Chinese e-commerce giant Alibaba is weighing a delay to its listing on the Hong Kong Stock Exchange, previously expected to take place in September, the New York Post reported on Thursday.
Hangzhou-based Alibaba filed to sell shares on the exchange in June, and the offering is expected to be roughly $20 billion.
The Hong Kong listing, allowing pensions and other investors from the mainland buy shares of the company, can diversify funding channels and boost the company's liquidity.
As one of the most recognizable tech companies in the world, Alibaba is also listed on the New York Stock Exchange and the company carries a $417 billion market cap in the US stock market.

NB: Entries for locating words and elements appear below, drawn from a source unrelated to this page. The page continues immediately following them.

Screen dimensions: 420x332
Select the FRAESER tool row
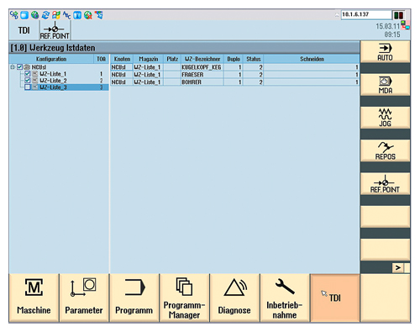tap(234, 75)
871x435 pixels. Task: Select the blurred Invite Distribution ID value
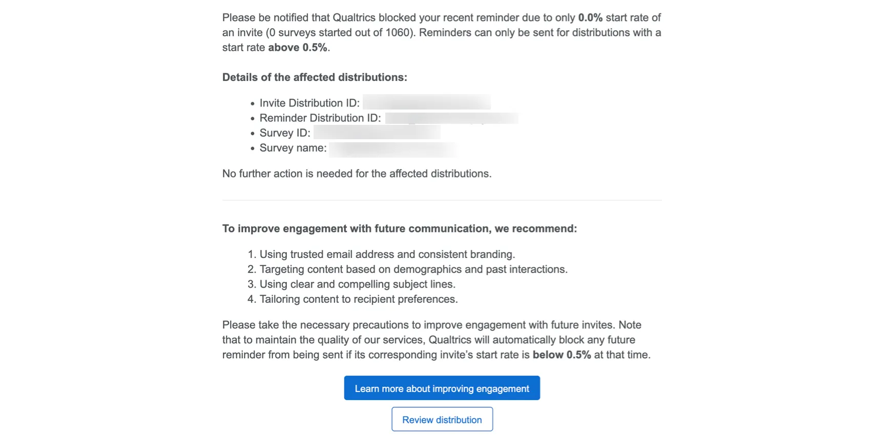pyautogui.click(x=426, y=102)
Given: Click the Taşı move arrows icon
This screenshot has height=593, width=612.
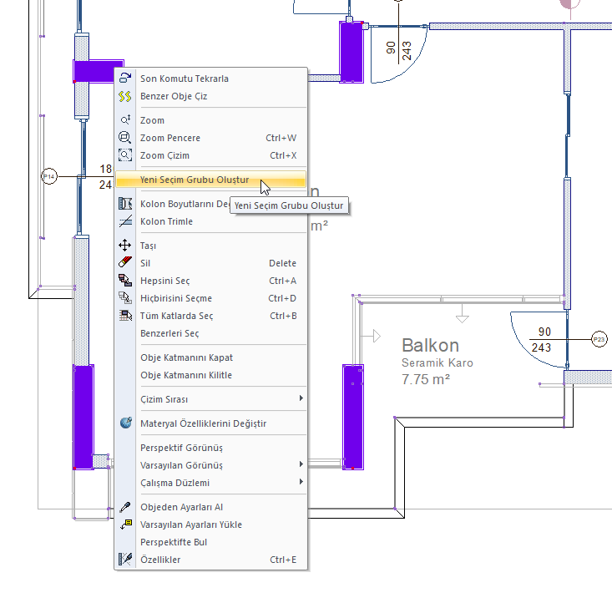Looking at the screenshot, I should pyautogui.click(x=125, y=246).
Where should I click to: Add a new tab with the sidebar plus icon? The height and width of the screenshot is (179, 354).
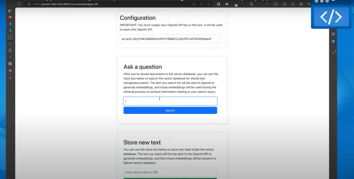pos(10,78)
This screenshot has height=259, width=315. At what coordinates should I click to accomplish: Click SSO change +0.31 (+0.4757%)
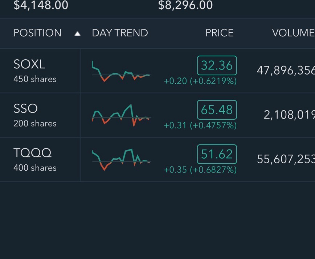click(x=200, y=125)
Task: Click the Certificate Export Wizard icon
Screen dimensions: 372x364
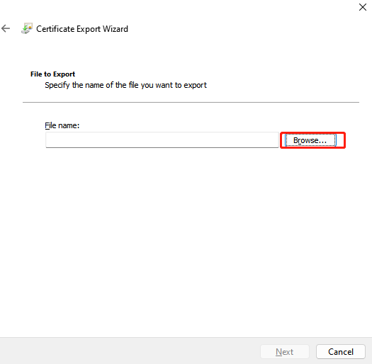Action: (x=27, y=29)
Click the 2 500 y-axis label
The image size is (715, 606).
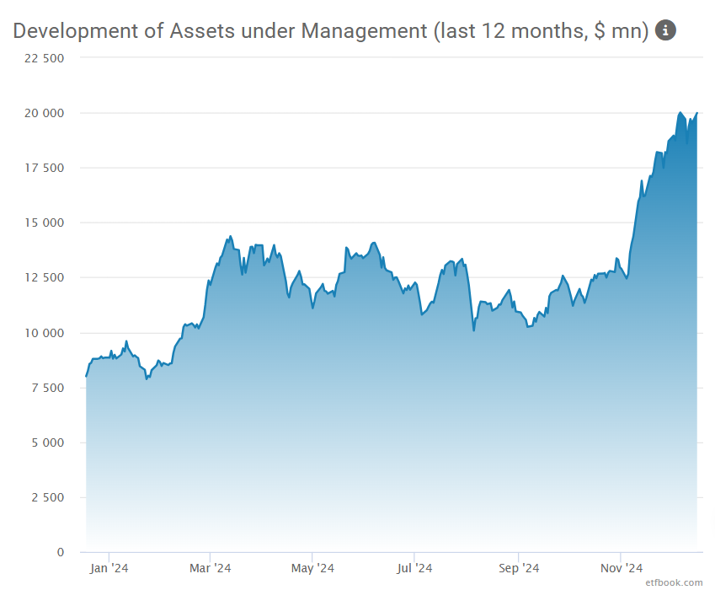point(45,497)
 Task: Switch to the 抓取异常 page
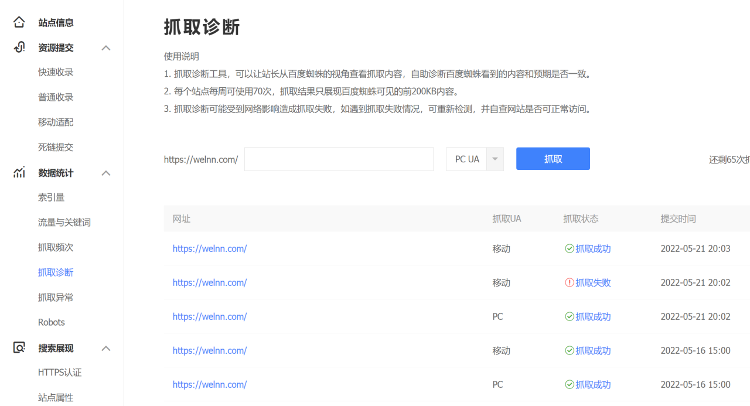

Raising $25 billion by selling shares on the New York Stock Exchange, Alibaba made the world's largest first-time share sale at its NYSE listing in 2014.
The company attempted to list on Hong Kong Exchanges and Clearing Ltd as early as 2013, but had to abandon the plan and pursued an IPO in New York due to the inconsistency of the company's dual-class corporate structure and HKEX's rules at the time.
On April 24, 2018, technology firms that have shares with different voting rights were allowed to go public in Hong Kong — the biggest change in HKEX's IPO rules in two decades — making it possible for Alibaba to list on the A-share market.
The company reported robust revenue growth on Thursday, with a 42 percent year-on-year increase and 114.9 billion yuan ($16 billion) in revenue for the quarter ending June 30.
The adjusted earnings per share reached 12.55 yuan, and the shares jumped as much as 5 percent on Thursday, Yahoo Finance reported.
The tech company's annual active consumers reached 674 million, a 20 million increase from last quarter, the report said.